(Extracted data entries)
--------------------------------------------------
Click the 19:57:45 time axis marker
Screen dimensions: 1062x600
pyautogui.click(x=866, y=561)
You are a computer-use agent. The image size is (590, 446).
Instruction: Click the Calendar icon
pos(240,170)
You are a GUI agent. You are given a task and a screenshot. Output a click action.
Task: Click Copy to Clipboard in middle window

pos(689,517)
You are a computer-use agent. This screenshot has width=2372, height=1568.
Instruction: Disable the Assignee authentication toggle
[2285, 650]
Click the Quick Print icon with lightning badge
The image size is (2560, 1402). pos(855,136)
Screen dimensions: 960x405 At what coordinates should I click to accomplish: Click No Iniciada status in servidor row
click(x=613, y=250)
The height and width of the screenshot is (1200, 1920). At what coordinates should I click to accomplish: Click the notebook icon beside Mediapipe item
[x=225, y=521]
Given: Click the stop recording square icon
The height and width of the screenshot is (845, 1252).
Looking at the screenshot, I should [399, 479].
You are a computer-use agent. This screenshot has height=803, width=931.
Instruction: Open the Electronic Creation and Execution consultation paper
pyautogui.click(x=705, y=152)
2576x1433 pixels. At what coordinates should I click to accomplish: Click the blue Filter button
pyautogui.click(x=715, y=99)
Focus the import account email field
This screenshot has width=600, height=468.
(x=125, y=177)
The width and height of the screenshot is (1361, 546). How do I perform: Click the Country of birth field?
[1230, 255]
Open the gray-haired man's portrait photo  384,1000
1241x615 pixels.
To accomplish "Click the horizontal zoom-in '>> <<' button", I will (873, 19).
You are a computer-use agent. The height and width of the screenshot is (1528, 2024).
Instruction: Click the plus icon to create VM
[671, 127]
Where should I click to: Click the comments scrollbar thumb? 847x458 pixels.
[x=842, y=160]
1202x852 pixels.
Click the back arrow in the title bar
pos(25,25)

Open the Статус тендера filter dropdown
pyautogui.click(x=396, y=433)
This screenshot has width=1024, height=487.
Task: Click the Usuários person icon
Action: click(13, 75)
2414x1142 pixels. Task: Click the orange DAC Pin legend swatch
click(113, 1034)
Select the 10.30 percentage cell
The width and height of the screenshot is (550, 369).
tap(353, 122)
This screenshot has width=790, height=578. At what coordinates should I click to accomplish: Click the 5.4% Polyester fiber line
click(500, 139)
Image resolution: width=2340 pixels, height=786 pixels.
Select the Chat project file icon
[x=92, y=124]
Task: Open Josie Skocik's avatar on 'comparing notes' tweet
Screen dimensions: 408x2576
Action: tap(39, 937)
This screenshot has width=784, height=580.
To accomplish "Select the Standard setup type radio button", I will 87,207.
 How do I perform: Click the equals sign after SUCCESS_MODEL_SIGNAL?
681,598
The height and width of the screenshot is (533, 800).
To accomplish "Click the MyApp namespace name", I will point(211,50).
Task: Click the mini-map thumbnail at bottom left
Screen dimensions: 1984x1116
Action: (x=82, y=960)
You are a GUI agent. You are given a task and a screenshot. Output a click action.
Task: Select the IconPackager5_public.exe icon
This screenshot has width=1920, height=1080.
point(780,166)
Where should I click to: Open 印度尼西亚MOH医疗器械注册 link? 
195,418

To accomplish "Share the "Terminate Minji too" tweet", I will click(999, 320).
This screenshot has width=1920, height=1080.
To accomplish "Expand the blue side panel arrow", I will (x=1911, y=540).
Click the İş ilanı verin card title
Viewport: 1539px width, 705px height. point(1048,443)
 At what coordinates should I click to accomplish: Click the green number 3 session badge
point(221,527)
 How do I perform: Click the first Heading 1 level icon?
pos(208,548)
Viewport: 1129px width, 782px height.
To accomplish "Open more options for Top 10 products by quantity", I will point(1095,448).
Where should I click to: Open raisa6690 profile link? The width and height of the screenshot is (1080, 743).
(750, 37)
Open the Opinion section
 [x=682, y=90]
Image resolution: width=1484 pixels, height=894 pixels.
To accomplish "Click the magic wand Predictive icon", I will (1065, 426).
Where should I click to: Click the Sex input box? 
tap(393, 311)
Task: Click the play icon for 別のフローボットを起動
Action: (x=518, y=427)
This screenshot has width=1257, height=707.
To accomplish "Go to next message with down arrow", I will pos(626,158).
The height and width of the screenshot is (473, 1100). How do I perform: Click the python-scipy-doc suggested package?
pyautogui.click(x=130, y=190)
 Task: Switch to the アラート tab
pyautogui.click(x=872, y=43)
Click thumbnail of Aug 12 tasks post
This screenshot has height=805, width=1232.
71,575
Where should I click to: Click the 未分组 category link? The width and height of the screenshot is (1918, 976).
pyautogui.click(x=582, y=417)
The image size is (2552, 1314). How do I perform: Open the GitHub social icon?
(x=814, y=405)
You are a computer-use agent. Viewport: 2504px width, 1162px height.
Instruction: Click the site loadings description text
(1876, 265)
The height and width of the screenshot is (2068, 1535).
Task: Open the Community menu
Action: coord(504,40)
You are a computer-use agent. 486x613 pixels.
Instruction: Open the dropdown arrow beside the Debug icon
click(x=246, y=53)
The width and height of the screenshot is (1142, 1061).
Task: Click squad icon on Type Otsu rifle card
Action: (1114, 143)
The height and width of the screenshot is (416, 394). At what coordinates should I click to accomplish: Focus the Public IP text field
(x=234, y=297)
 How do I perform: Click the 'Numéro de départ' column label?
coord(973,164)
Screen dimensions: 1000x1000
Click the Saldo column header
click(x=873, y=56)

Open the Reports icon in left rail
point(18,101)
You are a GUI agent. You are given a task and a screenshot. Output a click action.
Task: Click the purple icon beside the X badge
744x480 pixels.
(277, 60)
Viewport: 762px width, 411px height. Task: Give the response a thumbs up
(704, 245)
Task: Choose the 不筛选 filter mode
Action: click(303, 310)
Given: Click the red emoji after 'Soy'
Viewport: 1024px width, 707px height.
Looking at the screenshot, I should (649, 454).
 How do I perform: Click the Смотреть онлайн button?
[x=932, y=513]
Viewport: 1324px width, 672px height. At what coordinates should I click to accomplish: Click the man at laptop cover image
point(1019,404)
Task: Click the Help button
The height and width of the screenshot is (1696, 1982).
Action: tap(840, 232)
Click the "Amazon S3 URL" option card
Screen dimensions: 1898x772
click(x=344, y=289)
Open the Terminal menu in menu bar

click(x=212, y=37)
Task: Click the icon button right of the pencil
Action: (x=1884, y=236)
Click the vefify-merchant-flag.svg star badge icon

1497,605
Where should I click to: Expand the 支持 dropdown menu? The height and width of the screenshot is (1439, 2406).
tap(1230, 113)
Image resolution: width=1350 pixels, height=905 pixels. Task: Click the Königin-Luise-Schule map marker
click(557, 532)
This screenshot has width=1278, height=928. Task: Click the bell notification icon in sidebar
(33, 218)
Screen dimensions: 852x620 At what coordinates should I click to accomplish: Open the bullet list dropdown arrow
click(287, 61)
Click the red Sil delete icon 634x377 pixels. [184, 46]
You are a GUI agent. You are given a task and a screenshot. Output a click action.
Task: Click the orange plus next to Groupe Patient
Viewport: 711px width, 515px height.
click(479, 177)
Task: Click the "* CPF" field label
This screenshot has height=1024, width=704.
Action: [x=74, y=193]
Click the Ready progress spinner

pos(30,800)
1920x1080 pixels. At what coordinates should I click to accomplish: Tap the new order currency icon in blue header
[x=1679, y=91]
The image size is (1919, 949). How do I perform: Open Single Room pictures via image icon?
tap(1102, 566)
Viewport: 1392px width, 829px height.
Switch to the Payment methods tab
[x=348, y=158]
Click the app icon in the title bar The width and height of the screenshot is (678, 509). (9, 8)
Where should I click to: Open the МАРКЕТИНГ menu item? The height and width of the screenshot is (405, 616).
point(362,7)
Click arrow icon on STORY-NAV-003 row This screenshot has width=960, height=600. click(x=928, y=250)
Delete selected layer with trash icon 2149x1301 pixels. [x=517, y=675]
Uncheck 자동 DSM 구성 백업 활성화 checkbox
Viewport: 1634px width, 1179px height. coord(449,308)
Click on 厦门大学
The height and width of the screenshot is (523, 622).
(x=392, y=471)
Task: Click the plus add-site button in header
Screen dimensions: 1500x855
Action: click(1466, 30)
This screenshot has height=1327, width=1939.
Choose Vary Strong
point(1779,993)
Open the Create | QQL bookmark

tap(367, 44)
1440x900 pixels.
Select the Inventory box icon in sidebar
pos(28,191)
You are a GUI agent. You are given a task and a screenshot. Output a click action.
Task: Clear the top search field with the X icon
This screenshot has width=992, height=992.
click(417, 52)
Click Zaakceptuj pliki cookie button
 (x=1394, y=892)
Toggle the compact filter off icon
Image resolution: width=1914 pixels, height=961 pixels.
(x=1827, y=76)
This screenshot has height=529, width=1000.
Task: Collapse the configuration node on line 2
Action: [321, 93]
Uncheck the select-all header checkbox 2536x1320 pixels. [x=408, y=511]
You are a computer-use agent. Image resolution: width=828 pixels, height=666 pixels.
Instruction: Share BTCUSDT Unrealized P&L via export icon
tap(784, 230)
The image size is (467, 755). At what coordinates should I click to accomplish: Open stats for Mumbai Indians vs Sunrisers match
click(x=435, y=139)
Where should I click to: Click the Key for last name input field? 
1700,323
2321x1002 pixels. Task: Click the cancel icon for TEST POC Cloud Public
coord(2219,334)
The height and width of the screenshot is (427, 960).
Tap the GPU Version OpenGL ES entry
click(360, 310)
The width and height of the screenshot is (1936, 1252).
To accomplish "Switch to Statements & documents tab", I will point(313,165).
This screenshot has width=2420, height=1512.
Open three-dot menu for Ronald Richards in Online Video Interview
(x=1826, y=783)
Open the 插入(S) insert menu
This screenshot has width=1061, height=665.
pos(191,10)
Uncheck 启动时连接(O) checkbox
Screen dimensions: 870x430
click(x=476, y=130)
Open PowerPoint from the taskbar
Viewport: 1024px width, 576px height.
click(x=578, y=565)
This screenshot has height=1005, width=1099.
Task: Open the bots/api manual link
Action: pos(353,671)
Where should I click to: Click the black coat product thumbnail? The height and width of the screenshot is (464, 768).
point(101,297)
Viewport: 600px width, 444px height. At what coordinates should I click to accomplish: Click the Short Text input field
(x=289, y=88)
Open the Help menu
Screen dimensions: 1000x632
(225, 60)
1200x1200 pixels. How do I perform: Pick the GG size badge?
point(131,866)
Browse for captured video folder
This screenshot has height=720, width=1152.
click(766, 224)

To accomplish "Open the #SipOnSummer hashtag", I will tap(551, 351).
--------------------------------------------------
:: Work instructions ::
Write out the lines from the very first one through the line holding "pos(689,517)", inclusive, with nothing changed.

:: Answer to the task ::
Click the 19:57:45 time axis marker
Screen dimensions: 1062x600
pyautogui.click(x=866, y=561)
You are a computer-use agent. The image size is (590, 446).
Instruction: Click the Calendar icon
pos(240,170)
You are a GUI agent. You are given a task and a screenshot. Output a click action.
Task: Click Copy to Clipboard in middle window

pos(689,517)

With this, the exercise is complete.